I also find the consistent worry about maintaining authority over the general historical narrative and who gets included and who gets excluded by some museums to be equally ludicrous. No one group should have complete control over a story that covers so many different points of view. Many of these points of view have not even been in the eyes of historians until the last fifty or so years. What now makes us think that we as historians have all the points of view now after so many years of excluding so many in the traditional narrative? The best comparison I can make is when Fred Wilson discusses the overturning of institutional narratives. He states that, “I think there will always be another layer that can be looked at because they are institutions, just like the government.”[1]I could not agree more if I tried. Much like any other institution, educated people especially will consistently challenge the status quo because as according to Dr. Horrible in Dr. Horrible’s Sing-Along Blog, “The status is not quo.”[2]

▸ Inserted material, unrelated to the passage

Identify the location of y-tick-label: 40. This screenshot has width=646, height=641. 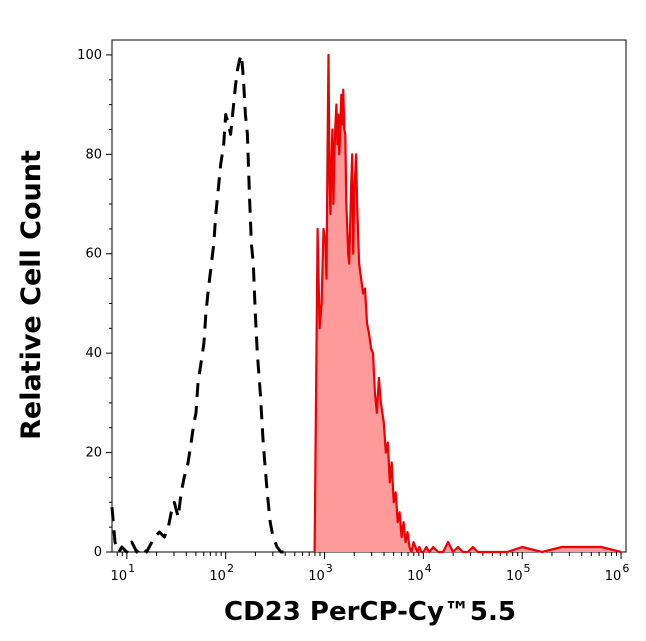
(94, 354).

[1]Benjamin Filene, Bill Adair, and Laura Koloski. Letting Go?  sharing historical authority in a user-generated world, (Philadelphia, PA: Pew Center for Arts & Heritage, 2011), ProQuest Ebook, 241.

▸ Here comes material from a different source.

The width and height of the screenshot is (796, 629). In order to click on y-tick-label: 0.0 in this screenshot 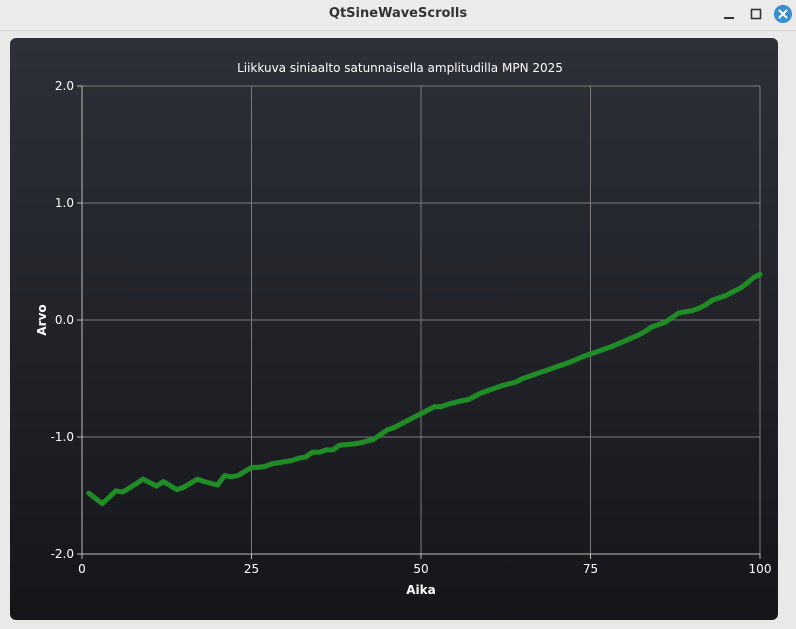, I will do `click(64, 320)`.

[2] Joss Whedon, Dr. Horrible’s Sing-Along Blog, Los Angeles, CA:Mutant Enemy Productions. 2008. Dvd.

The-seeker-after-truth

Is User-Generated Content Just Self-Indulgent Validation for the Creators?

I am torn by these readings.  As a kid I went to the Minnesota Museum of Natural History in Minneapolis and to various sites controlled by the Minnesota Historical Society expecting to see and learn from exhibit curators. I still have a sense of wonder whenever I visit any of the museums at the Smithsonian and every trip ends with me acquiring some new bit of knowledge. That opportunity to learn is one of the things that drive me back to museums over and over. As presented in Letting Go? I loved the idea of content more personally germane and therefore more interesting to individual museum-goers. I expect a curator to keep exhibits fresh.  I also expect to be learning from an expert in the field, from an exhibit presenting relevant, factual information. For a curator that is a challenge and I acknowledge, sometimes they fail.  Using different, innovative ways to capture and present information is laudable and I support it. The use of film by the Minnesota History Center is a great example of innovation, so are interactive exhibits. Museums need to respond to public input and user-generated content seems like a logical reaction. However, indulging the public with significant user-generated content goes too far. While these articles presented a variety of ways to engage users, each method only temporarily attracted a narrow audience. Though each article in Letting Go? highlighted how much interest user-generated exhibits generate, I saw no evidence of any lingering benefits in fund-raising, membership or sustained increases in attendance.  In conclusion, I see a correlation between user-generated content on the web and in museums. I am distrustful of user-generated content on the web and have similar concerns about such material in a museum.  On those occasions when web content is interesting enough to look at, 99 times out of a 100, after viewing I just delete it and without bothering to forward it. The web has billions of users so such a low response can still make financial sense to advertisers or content creators. I am not sure it makes a lot of sense for museums.